But the Breen culture we get is one of factions all vying for power, and didn’t we already do this with the Klingons in season one? And L’ak is important because he’s a scion of the royal family, so we get yet another alien species that has futuristic technology alongside medieval notions like primogeniture and the political importance of genetics and bloodlines over more relevant criteria, and bleah. It’s been done before and nothing interesting is done with it here.
On top of that, we get some other tired clichés here, including one of my least favorite: Incompetent Starfleet Security. Moll moves to escape sickbay after L’ak distracts everyone by overdosing on tricordrazine. (How the super-duper 32nd-century technology can allow a patient to possibly overdose themselves is left as an exercise for the viewer. Especialy since it winds up killing him.) The two nameless security guards are taken out in nothing flat, and then Culber tries to stop her and he actually does better than the trained security personnel, mostly because he’s an opening-credits regular and therefore a bigger badass than the trained security personnel. Sigh.
We start this week with the Discovery crew doing what it does best: working its way through a scientific problem. Back in season two, Ethan Peck’s Spock matter-of-factly stated “I like science.” (Peck himself owns a T-shirt with that saying on it that he has worn to many a public appearance.) That’s pretty much the Discovery ethos, and some of the best scenes in this show’s five-year history have been various crewmembers tossing ideas around to figure out a problem. In this case, it’s Stamets, Adria, Tilly, and Burnham trying to determine what the clue they found last week is supposed to mean—which is hard, as it’s just a vial of distilled water with some scratches on it.
Ah yes, the Cleveland Booker connection. The prior iteration of the Dread Pirate Booker had promised Moll and her mother that they’d be able to retire to a planet in the GQ. (Presumably accessed via the Bajoran Wormhole?) But he never returned home. Moll, of course, hates his guts, which torpedoes Book’s plan to appeal to their mutual relationship with her Dad.
It’s fun seeing folks in the old uniforms, and in some cases in their old hairstyles—Burnham, Owosekun, and Tilly all get their first-season hair back for some scenes.
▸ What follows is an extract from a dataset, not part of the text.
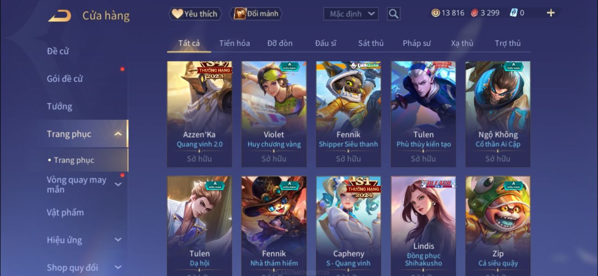The width and height of the screenshot is (598, 276).
Task: Open the search magnifier icon
Action: (393, 14)
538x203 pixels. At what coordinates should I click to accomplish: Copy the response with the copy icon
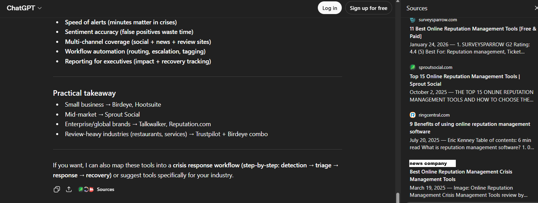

And it’s especially nice to see Hannah Cheesman return as Airiam, and also Ronnie Rowe Jr. as Bryce. And you can tell that we’re back on Lorca’s Discovery (and they’re in the middle of a war), because everyone is angry and trigger-happy. When Burnham explains that in her future Airiam is dead, Bryce whips out a phaser and points it angrily at Burnham, refusing to believe that nonsense.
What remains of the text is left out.